しかし全ての魔銃弾を火神は華麗に避けた。 

それに伴って会場のボルテージも上がる。


「くそっ!」


「《生活魔法》光・光装こうそう!」


真鍋がそう唱えると、魔銃弾に光魔法が付与された。



「あれ?さっきより魔銃弾のスピード上がった?」


「よく気づきましたね。その通りです」


「生活魔法は、火、水、風、光、闇の5属性ありますが、とりあえず“光は速くなる”とだけ覚えておきましょうか」





他の属性にもそれぞれ特殊効果がある。





「《固有魔法》追尾!」

【追尾:魔力攻撃に追尾効果を付与】


「真鍋選手!ここで固有魔法を発動!」


真鍋が追尾弾を放っても尚、火神は華麗に回避し続けるが、1発だけ被弾した。


「よしっ!」


「おっと!ついに火神選手に攻撃を与えた!!これは致命傷になりうるぞ!」


すると火神の頭上に“97”という数字が出現した。


「あの数字は?」


「あの数字が先に0になった方の負けです。最初の持ち点は等しく100です」


被弾した火神だが、何事もなかったかのように立っている。


「なんと!傷ひとつついていない!!被弾する直前に、着弾点に魔力を集中させて威力を大幅に削減したか!?なんという魔力量!そしてなんという魔力コントロール力!」


「すげー」


「彼女の魔力の使い方は私も参考になりますね」


会場のボルテージが一気に上がる。


「さて、そろそろいいでしょう」


火神が掲げる手のひらには、観客席にいる人間が思わずのけぞってしまうほど、大きな魔弾があった。


「な、何という大きさだあー!!」


「でか」


蒼埜もその大きさに釘付けになる。


「《生活魔法》火・火装」


火神がそう唱えると、その魔弾に火魔法が付与された。


「火は火力が上がります」


火威はその大きさに慣れているのか、落ち着いて説明をする。


「お疲れ様でした」


火神がその手を振り下ろす。


「あ……うわあああああ!!」


真鍋が必死に逃げるが逃げ場がない。


冷徹無慈悲な火神の攻撃は、轟音と共に真鍋の仮想体を、塵も残さず消滅させた。



「な、な、なんという威力だああ!!そしてなんて容赦ないんだああ!!」


観客は先ほどとは違い、息を詰まらせて唖然としている。


「ほへーーすげーー」


一方蒼埜は、火神の攻撃に虜のようだ。


「これが立体仮想空間を用いた戦闘のメリットですね」


お互い遠慮なく攻撃できる。自分の全力をぶつけることができる。それは大きな成長に繋がるだろう。

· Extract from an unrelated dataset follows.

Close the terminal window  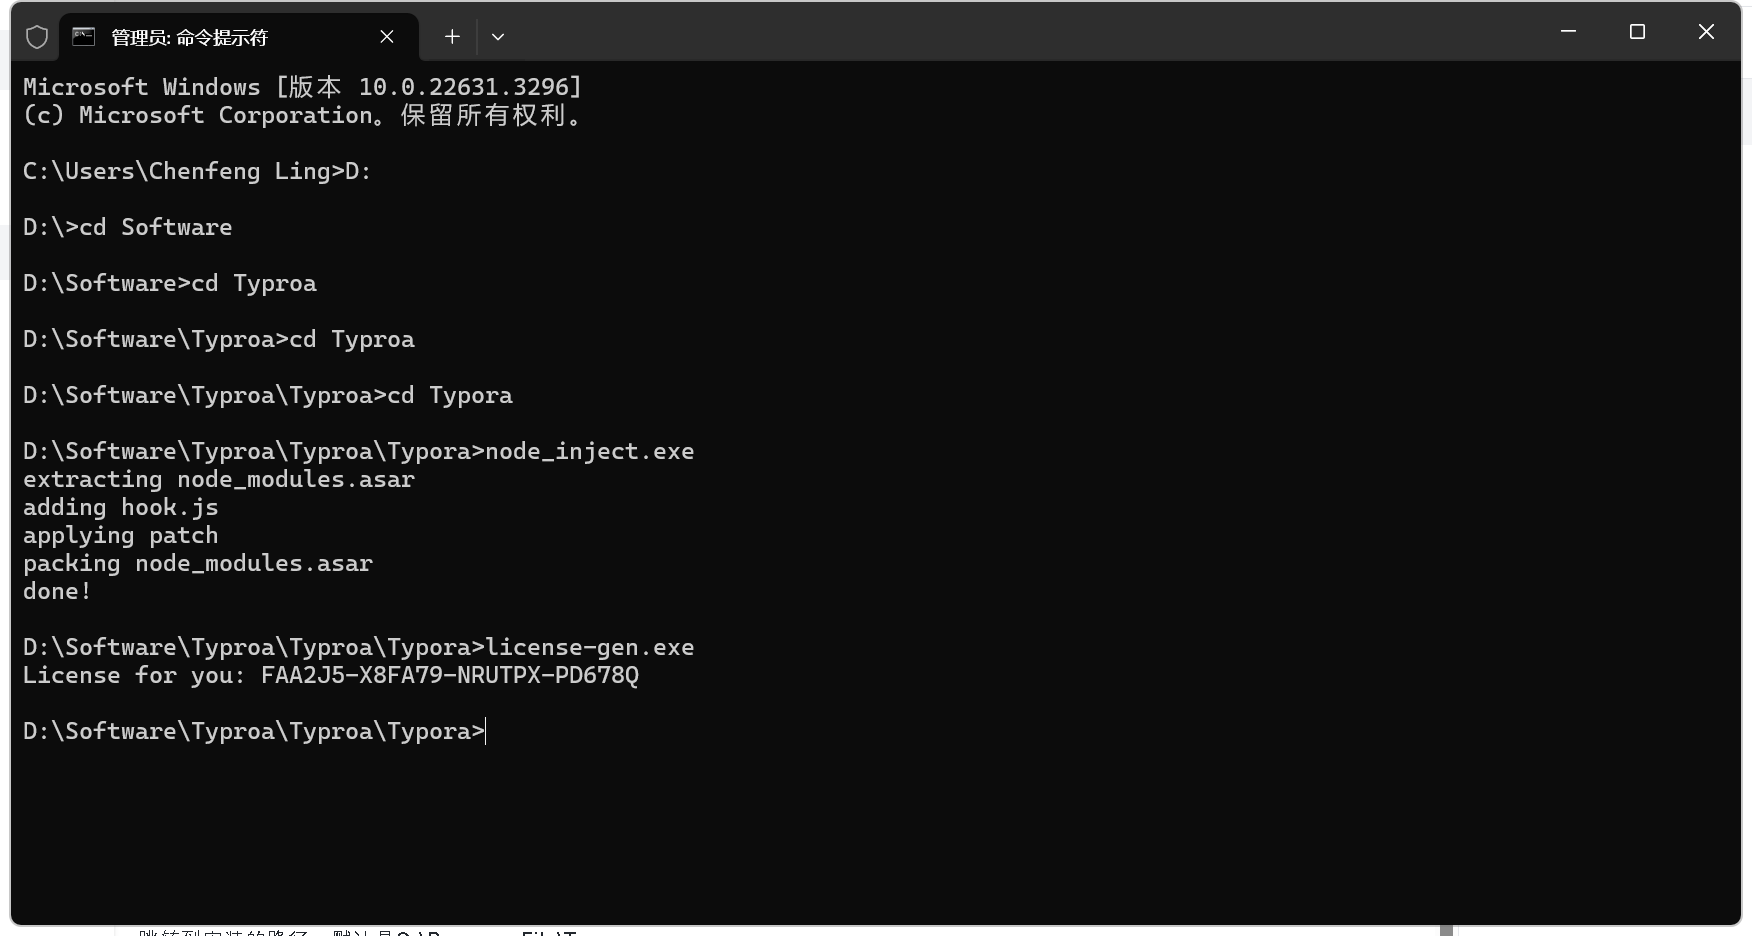pos(1706,32)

「とは言っても、火神さんは固有魔法を見せてくれませんでしたね」


「どんな魔法なんですか?」


「それが分からないんです」


「え?」


「彼女は決闘で固有魔法を使ったことがありません。私含めまだ誰も見たことがないと思いますよ」


「へーー」


固有魔法は、自分のアイデンティティとして世に知らしめる者もいるが、出来るだけ隠して、より戦闘を有利に進めようという者もいる。


火神は後者だ。



「勝者!火神選手!!これでまた無敗記録を伸ばしましたあ!!」


会場全体に間ができた後、五十嵐の一声で再び大歓声が巻き起こった。


一方火神は、何事もなかったかのような表情をしている。


「いやーすごいものを見せてもらいましたね!次の試合も……あ!!今日の朝牛乳飲むの忘れてた!ごめんなさい!一旦帰りまーす!」


五十嵐の私情丸出しの発言に、会場の空気が一気に弛緩する。


「すごいマイペースな先生ですね」


蒼埜の隣で火威は頭を抱えていた。


「さて、決闘はどうでしたか?」


気持ちを切り替えるためか、少し声を張る火威。


「とても面白かったです。魔法についても色々教えていただきありがとうございました」


「いえ、それは良かったです」


火威は軽く微笑んだ後、真剣な表情を蒼埜に向ける。


「さて、漣さんもいよいよ来週からあの場所で決闘をしてもらいます」


「5月中に5勝していただかないと入学はできません」


火威はじっくりと間をとって、会話を進める。




「覚悟はいいですか?」


「もちろん」


蒼埜とガルの、入学を掛けた戦いが幕を開ける。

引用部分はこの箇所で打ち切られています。